Denial-of-Service Victims Share Lessons Learned

NetSec 2000 panelists preach prevention


When online news service ZDNet Group was hit with a ferocious denial-of-service attack in February, its server was overwhelmed with 50% to 100% more data traffic than its peak load, rendering three-quarters of the site inaccessible for almost three hours.

But "when the attacker decided it was over, it was over," said Alex Wellen, a producer at ZDNet TV who spoke at a panel discussion at the NetSec 2000 computer security conference here last week.

Wellen and panelists from Cisco Systems Inc. and Stanford University who have also weathered denial-of-service attacks offered lessons they learned from the incidents and strategies for effective defense.

A rash of distributed denial-of-service attacks against e-commerce sites in February used floods of data packets to overwhelm servers and choke access to the sites. Attackers scanned remote machines for vulnerabilities and secretly loaded software that used the compromised machines as agents in attack networks that were harnessed against targeted sites.

Batten the Hatches

But the threat posed by these types of attacks was well-known before February. Cisco was hit by a denial-of-service attack in October while participating in an online benefit concert. NetSec panelist Eliot Lears, a consulting engineer at Cisco, said the company had prepared ahead of time by working with its Internet service provider (ISP) and setting its intrusion-detection system to identify the signature for that type of denial-of-service "smurf" attack. Such attacks use Internet Control Message Protocol (ICMP) packet traffic.

"We had our ISP rate limit the amount of traffic ICMP could send," said Lears. "You want to establish close coordination with your ISP before an attack."

Tracking the Culprits

Lears also noted that Cisco routers can be set up to create an access list that logs the source address of malicious packets and helps service providers track them to the source.

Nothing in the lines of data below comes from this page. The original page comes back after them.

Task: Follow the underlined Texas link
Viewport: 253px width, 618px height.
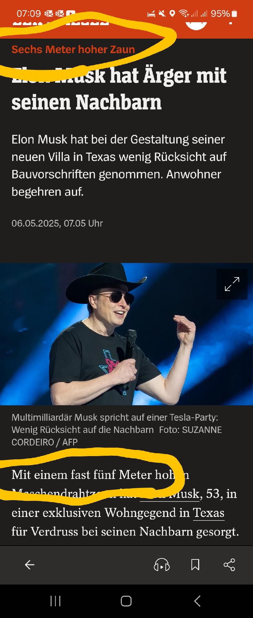Action: coord(209,512)
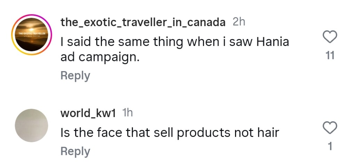356x168 pixels.
Task: Open world_kw1's gray avatar
Action: (32, 125)

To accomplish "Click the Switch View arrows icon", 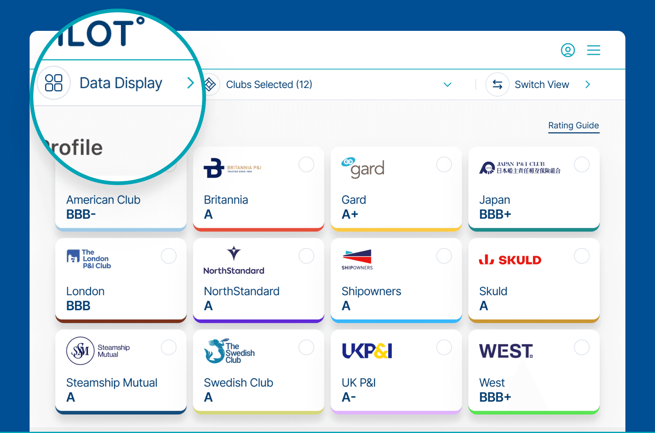I will (498, 85).
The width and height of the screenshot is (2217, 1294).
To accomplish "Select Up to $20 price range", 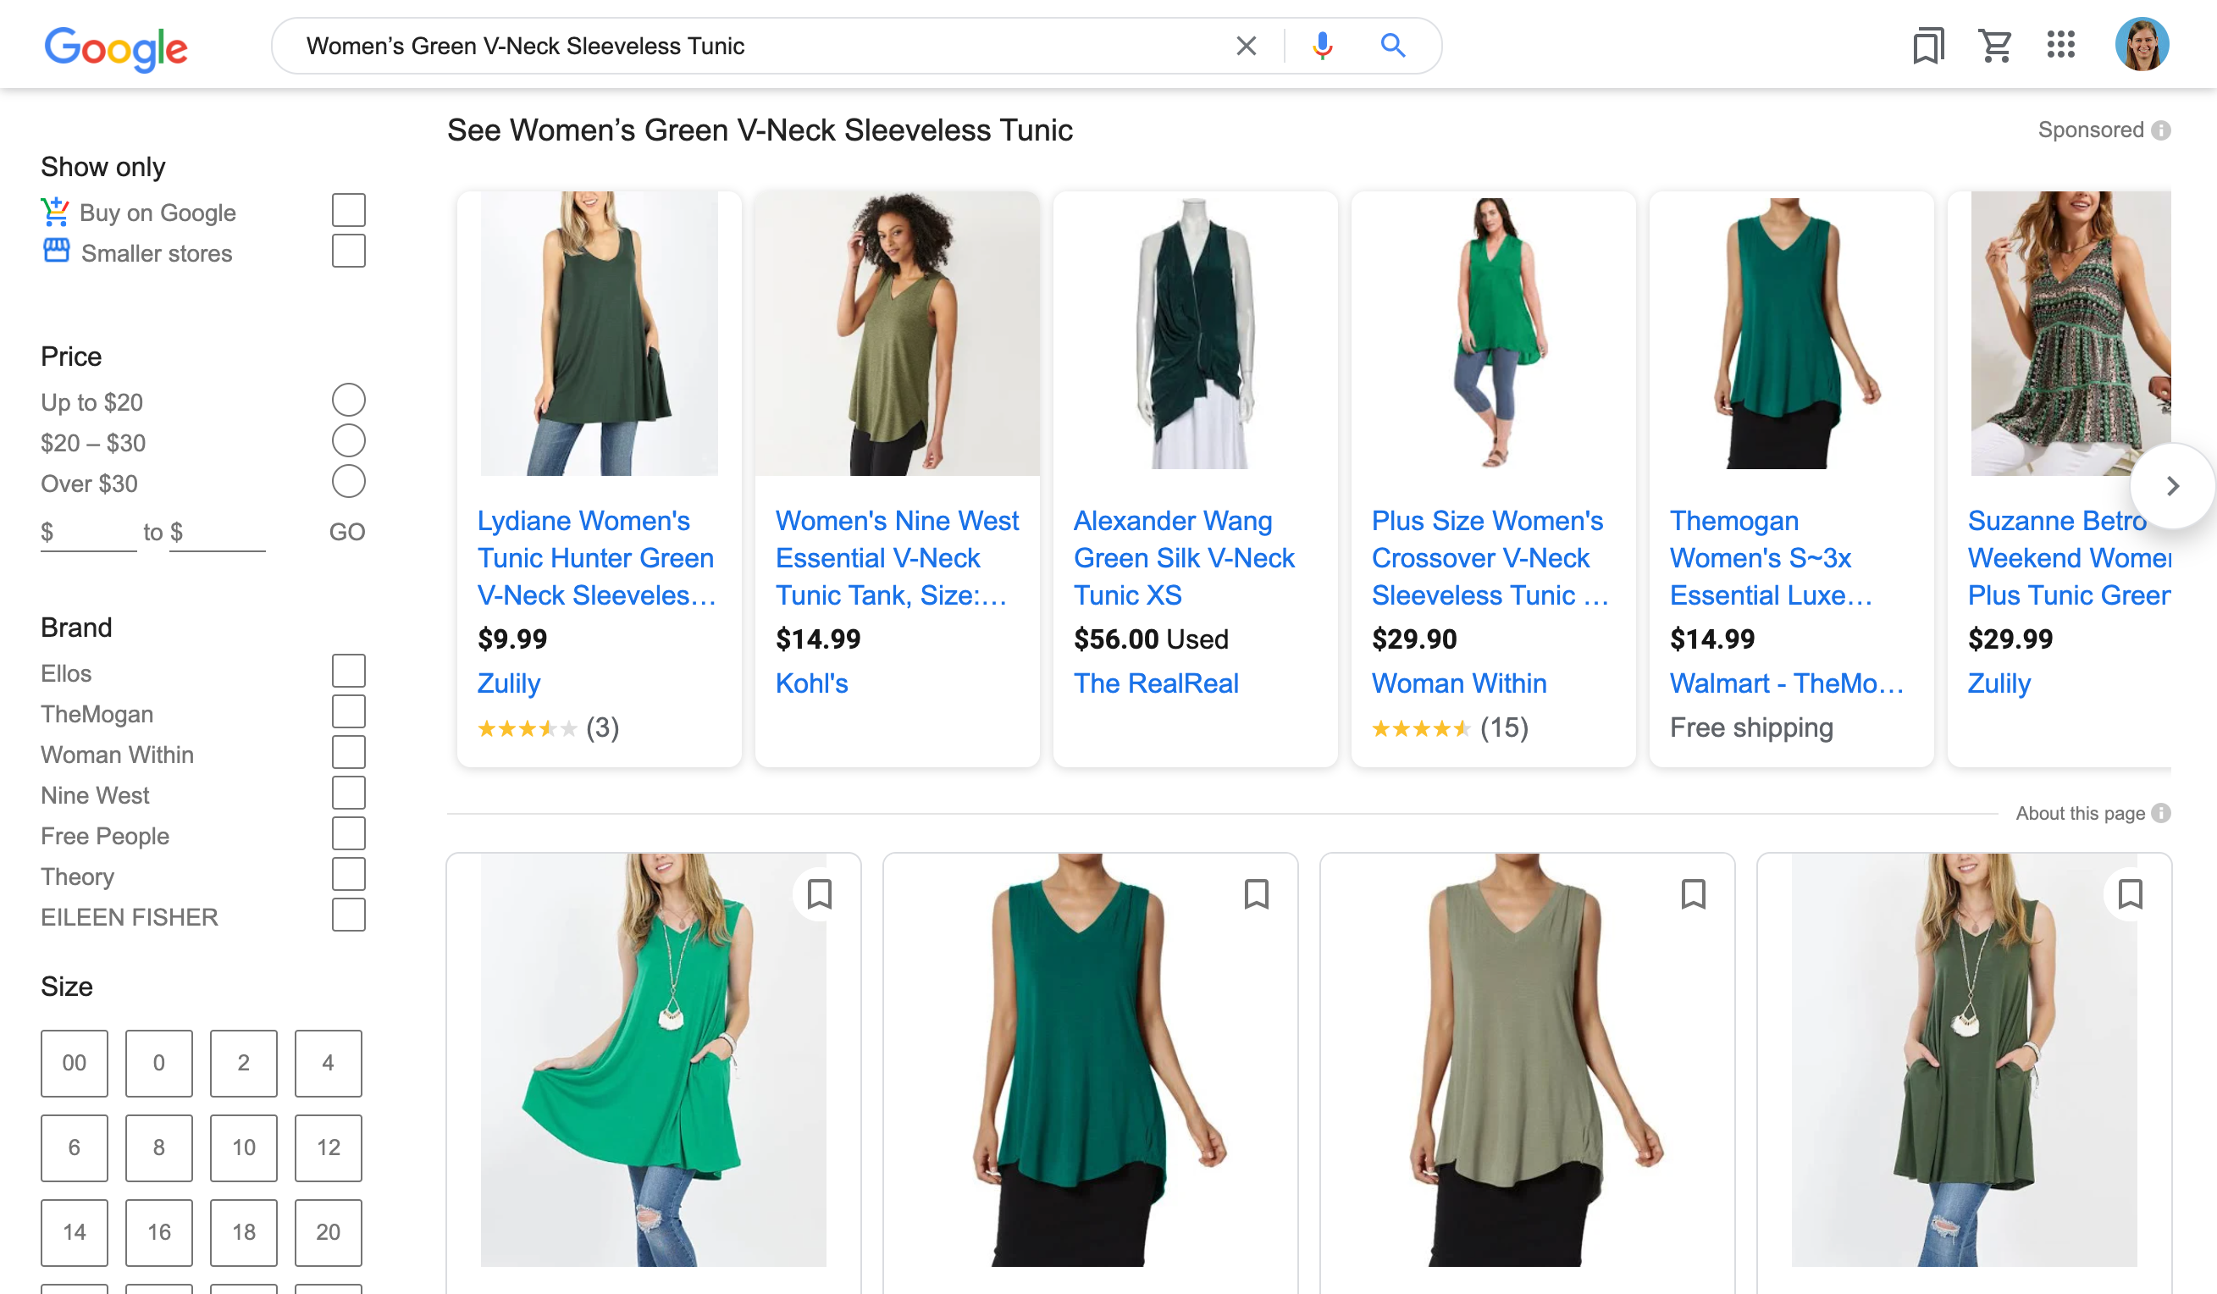I will pyautogui.click(x=350, y=400).
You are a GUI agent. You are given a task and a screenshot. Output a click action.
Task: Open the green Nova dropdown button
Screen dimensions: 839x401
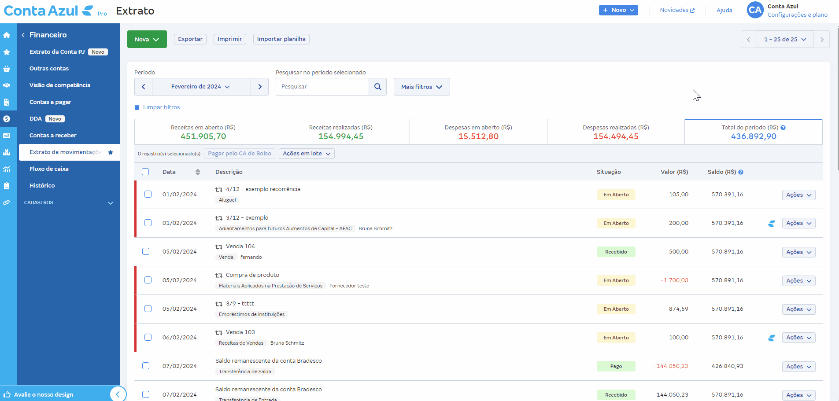[147, 39]
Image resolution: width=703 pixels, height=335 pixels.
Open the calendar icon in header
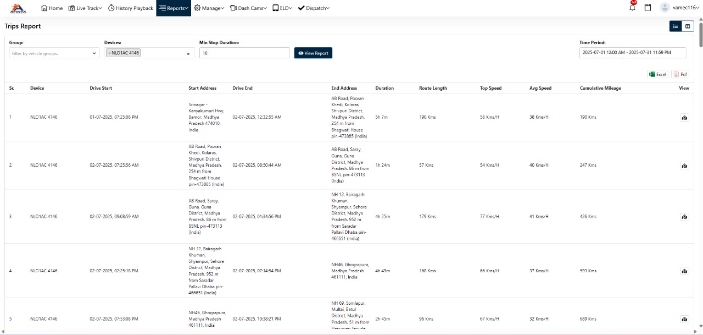(x=648, y=8)
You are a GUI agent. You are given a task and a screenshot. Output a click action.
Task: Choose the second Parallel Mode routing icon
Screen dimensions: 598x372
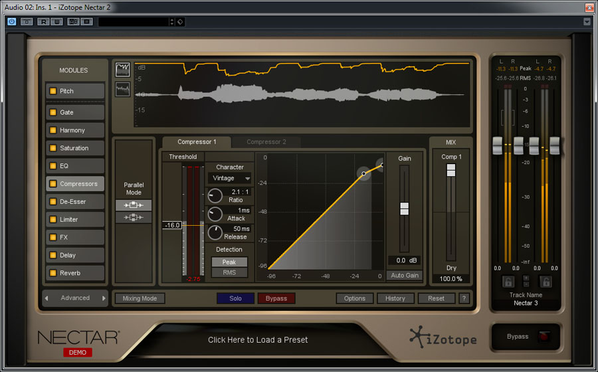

David Brumley, an engineer for the Stanford University security team, said targeted sites can ask their service providers to trace the machine address of the packets through each router on their network and contact other providers if the packets jump network boundaries.

A Stanford University computer was used in a 700M bit/sec. smurf-type denial-of-service attack against eBay Inc. in February, he said.

"Luckily, we had a logging mechanism in place beforehand and could go back to logs and contact the sites where the smurf was coming from," said Brumley. "Law enforcement is well-prepared, but you have to give them a case they can prosecute, you have to give them logs," he added.

Logs Are Key

Brumley said that many machines don't keep logs, and attacks that spoof packet addresses are difficult to trace unless data is collected during the attack.

He also warned that many Internet service providers aren't willing to trace packets and get data in real time unless it is a big attack. Companies should develop contacts with law enforcement agencies and be prepared to quantify financial losses to overburdened investigators.